En una noche parisina de 1939, la sala se llenó de un público elegante. Máxima expectación. Entonces los focos se encendieron y, sobre un escenario demasiado pequeño para su energía, apareció una mujer menuda con unos ojos que parecían contener el mar entero. Tocó el primer taconeo y el suelo pareció temblar. Tacatá. Como si los tablones quisieran seguirla en su danza.

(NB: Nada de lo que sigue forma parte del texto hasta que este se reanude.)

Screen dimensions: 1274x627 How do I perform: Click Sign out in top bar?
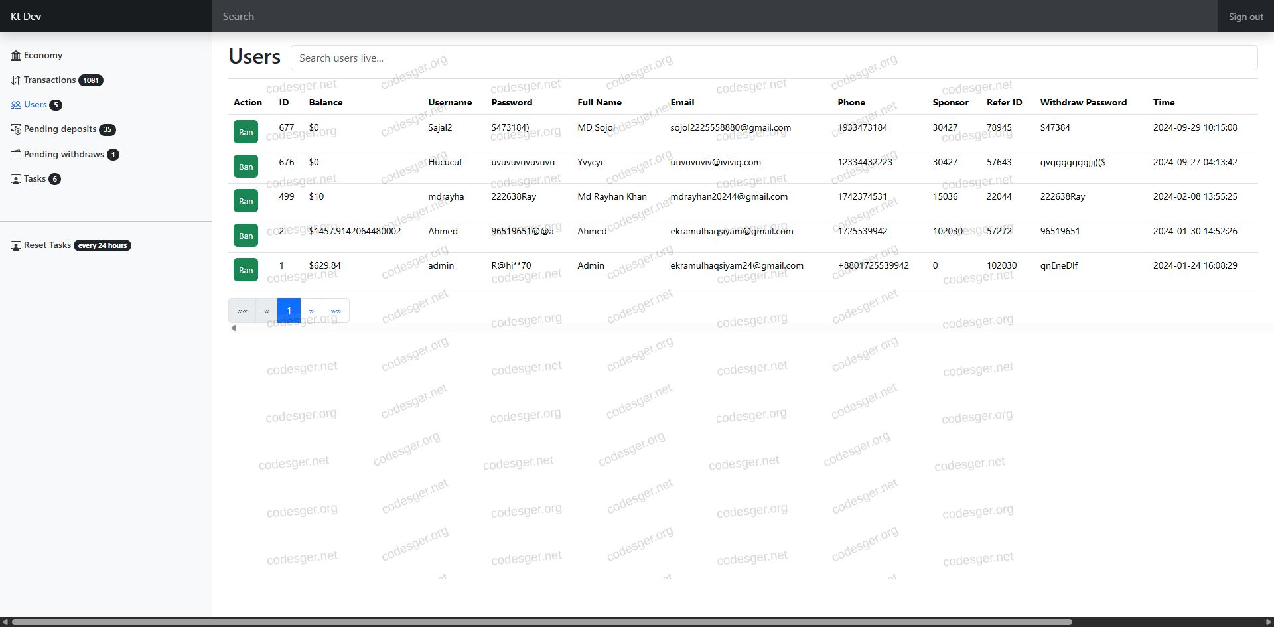click(x=1245, y=17)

Las crónicas de aquellos días recogen que Toscanini, el maestro austro-italiano que rara vez mostraba entusiasmo desbordado, se levantó de su asiento jubiloso. «Jamás había visto en mi vida una bailarina con tanto fuego, ritmo y tan terrible y maravillosa personalidad», gritó entonces el famoso director de orquesta. La protagonista era Carmen Amaya, una gitana del Somorrostro que había aprendido a hacer del flamenco un terremoto emocional.
Nacida en 1913 en el barrio marginal de Somorrostro, Barcelona, Carmen fue hija de un guitarrista conocido como «El Chino» y de una madre que dedicó su vida a cuidar de la familia. Desde muy niña, Amaya bailaba sobre tablas improvisadas, subiendo y bajando al ritmo de la guitarra de su padre. En aquella barriada no había conservatorio ni técnica formal; apenas bastaron su intuición, un ritmo innato y ese temperamento que desbordaba todo lo aprendido. Aunque su infancia estuvo marcada por la pobreza, también lo estuvo por la intensidad de la vida bohemia: fiestas, música, taconeo y esa manera de convertir cualquier momento en espectáculo.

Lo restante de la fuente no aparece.